18- Come and Go

173 105 244
                                    

Narend menengadahkan telapak tangannya ke luar jendela. Merasakan hembusan angin yang berbisik seakan mengucapkan kata rindu yang tak pernah di mengerti.

Sekarang pukul satu dini hari. Sudah terbiasa ia insomnia. Terbangun di tengah malam hari yang dingin dan berangin.

Lagu Don't Go EXO masih terputar dari walkman miliknya. Sudah puluhan kali lagu itu berputar hari ini. Tumpukan kanvas hasil melihat lalu-lalang orang-orang yang tengah ia temui hari ini itu, terkapar tak berdaya. Lukisnya belum selesai sepenuhnya.

Narend berbalik, menarik kursi ke belakang lalu duduk damai di sana. Mengambil ponsel yang semula tergeletak di atas meja. Tidak ada pesan yang penting. Hanya beberapa video dari Papa yang berisi tentang tips atau cara melukis dengan konsep yang berbeda.

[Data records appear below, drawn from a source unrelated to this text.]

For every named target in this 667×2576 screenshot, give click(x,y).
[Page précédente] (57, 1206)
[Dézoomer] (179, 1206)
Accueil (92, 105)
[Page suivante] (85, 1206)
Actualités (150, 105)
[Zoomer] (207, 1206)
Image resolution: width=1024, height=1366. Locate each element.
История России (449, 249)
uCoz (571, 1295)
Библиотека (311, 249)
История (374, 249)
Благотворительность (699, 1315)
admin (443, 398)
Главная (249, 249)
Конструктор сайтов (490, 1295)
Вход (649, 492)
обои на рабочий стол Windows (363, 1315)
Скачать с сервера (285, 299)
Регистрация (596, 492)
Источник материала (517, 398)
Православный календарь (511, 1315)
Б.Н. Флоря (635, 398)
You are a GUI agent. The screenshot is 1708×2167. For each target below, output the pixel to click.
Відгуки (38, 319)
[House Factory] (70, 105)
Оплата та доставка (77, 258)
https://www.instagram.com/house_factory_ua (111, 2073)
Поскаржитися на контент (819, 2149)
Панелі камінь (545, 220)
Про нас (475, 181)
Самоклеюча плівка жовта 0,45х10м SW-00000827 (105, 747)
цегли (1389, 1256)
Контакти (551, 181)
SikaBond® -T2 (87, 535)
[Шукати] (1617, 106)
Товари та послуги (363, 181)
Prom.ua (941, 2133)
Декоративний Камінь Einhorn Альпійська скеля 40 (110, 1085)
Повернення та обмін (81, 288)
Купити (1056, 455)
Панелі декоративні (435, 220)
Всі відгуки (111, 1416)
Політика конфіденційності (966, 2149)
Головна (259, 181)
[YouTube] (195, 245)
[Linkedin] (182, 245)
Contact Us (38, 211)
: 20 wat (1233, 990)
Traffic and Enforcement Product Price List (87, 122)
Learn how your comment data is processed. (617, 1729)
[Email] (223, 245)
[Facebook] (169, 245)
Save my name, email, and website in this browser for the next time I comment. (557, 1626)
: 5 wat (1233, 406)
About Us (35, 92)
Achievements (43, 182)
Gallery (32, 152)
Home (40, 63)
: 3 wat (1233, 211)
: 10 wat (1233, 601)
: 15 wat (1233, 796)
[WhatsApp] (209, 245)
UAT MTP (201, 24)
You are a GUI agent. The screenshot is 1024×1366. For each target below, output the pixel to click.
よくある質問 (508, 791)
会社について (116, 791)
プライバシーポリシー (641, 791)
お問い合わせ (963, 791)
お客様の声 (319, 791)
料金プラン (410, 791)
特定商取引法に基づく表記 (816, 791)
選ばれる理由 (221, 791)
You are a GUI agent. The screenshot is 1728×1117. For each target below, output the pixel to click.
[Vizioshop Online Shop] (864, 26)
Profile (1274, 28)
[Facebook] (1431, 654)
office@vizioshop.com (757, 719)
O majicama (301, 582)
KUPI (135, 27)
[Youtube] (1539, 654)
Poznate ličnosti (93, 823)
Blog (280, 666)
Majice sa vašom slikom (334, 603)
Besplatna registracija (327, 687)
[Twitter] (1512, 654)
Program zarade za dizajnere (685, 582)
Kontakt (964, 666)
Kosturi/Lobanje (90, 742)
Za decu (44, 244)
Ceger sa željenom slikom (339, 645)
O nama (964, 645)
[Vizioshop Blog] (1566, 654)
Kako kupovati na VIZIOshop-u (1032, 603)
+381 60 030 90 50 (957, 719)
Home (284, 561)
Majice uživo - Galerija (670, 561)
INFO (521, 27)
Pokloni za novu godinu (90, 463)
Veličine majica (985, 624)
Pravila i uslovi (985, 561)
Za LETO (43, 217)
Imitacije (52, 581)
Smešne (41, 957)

"Narend, Bunda masuk, ya?"

Ditolehnya ke belakang menampakkan kepala bunda yang menyembul di balik pintu. "Iya, masuk aja, Bund. Nggak usah pakai izin."

"Lagi ngapain kamu?" tanya Bunda ketika beliau sudah duduk di ujung kasur.

"Nggak ngapa-ngapain, cuman lihat hujan aja."

"Mau cerita-cerita sama Bunda nggak?"

Bunda adalah orang pertama yang selalu antusias dengan semesta yang Narend punya. Tentang hal-hal baru yang laki-laki itu temukan. Menceritakan semua harinya kepada bunda. Sebab, kepalanya terlalu berat untuk menampung itu semua. Jadilah ia juga butuh teman.

"Mau, dong."

"Okey, kita mulai dari mana?"

"Em," Narend sempat berpikir sejenak, ia ingin menceritakan banyak tentang Senjani kepada bunda. Namun, ia masih menunggu waktu yang tepat. Nanti ia akan bercerita. "Bunda dulu deh yang cerita."

"Yaudah. Sini." dengan begitu Narend langsung menyamankan posisinya. Kepalanya ia taruh di atas paha bunda yang sebelumnya sudah terdapat bantal. Ah, ini adalah tempat favoritnya.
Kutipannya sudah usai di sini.